SOURCE RECORDS:
● ● ●

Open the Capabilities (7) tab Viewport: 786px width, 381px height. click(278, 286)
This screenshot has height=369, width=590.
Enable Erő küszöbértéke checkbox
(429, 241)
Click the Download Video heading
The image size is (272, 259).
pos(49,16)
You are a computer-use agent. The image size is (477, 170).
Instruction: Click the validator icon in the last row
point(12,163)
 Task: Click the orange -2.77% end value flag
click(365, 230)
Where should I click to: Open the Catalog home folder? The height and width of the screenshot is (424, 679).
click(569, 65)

● ● ●

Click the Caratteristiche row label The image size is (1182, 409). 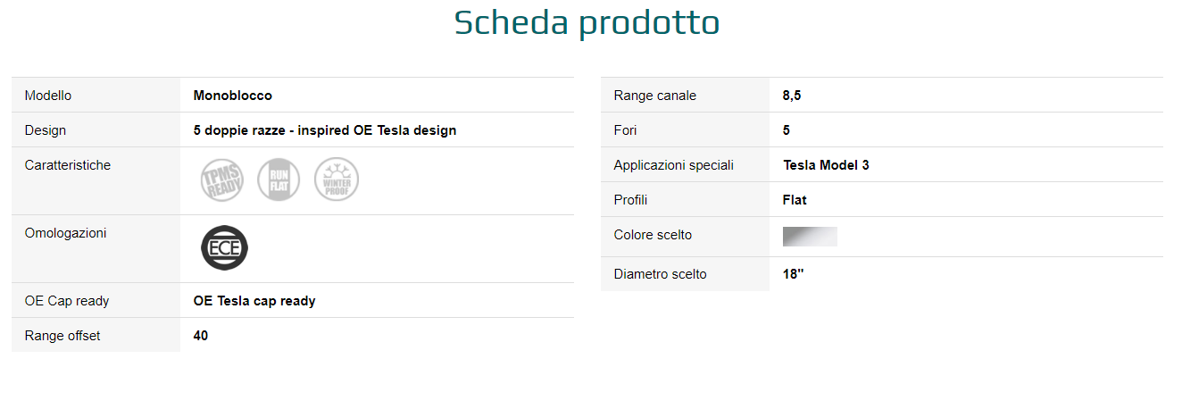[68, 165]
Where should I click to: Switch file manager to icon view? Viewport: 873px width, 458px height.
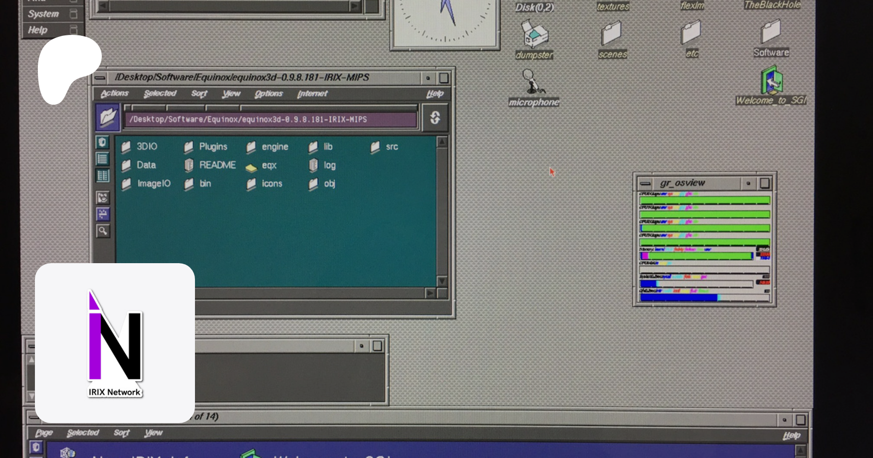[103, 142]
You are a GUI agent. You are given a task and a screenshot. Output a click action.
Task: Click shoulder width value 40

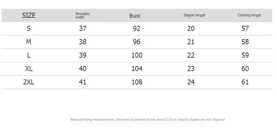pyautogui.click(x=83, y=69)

● ● ●

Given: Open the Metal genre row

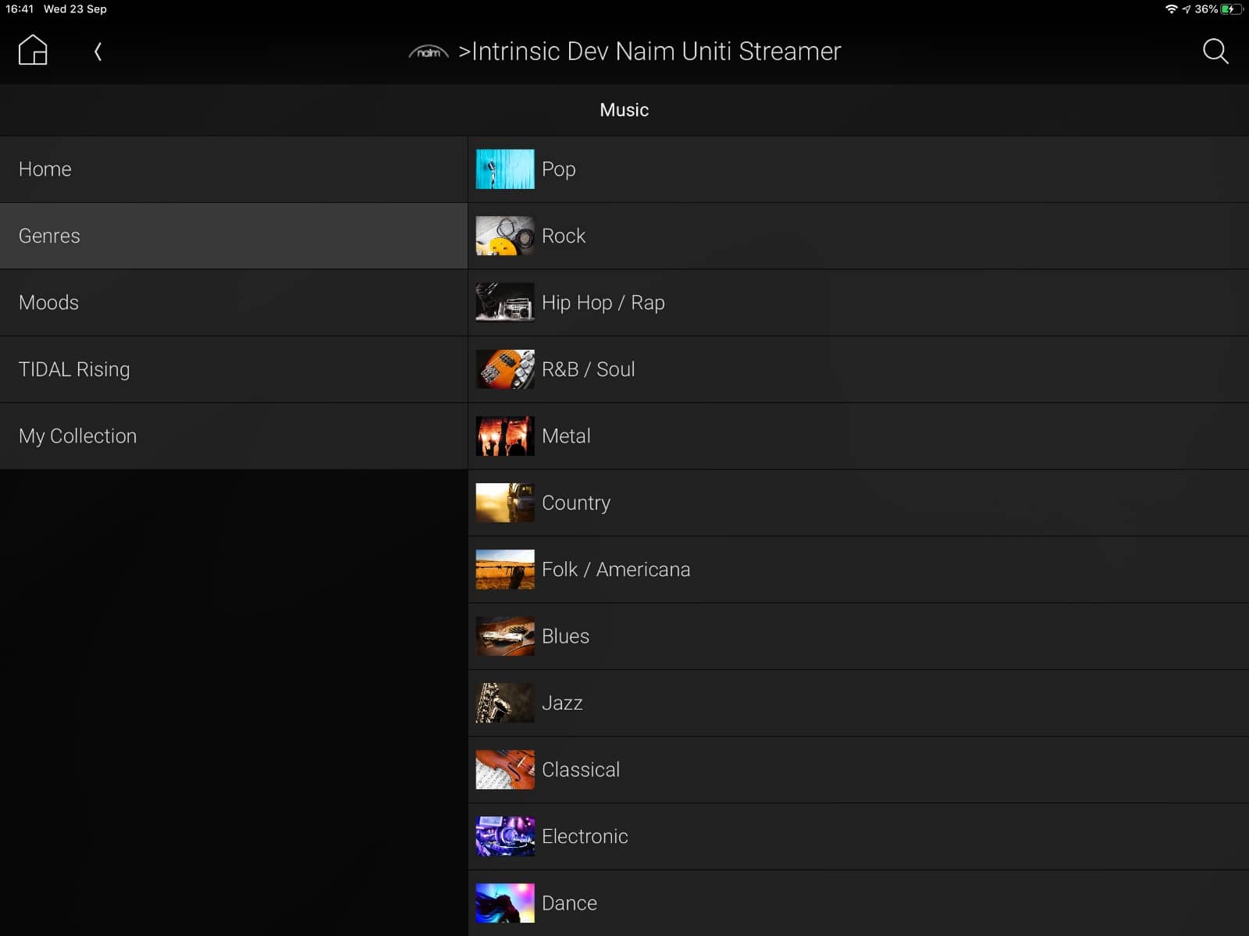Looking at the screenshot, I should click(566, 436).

● ● ●

EXERCISE AIM:
All lines above that contain "agent" are required in the answer.

REPLY TO THE EXERCISE:
You are a computer-use agent. The image size is (477, 170).
You are a GUI agent. You are given a task and a screenshot. Output a click action.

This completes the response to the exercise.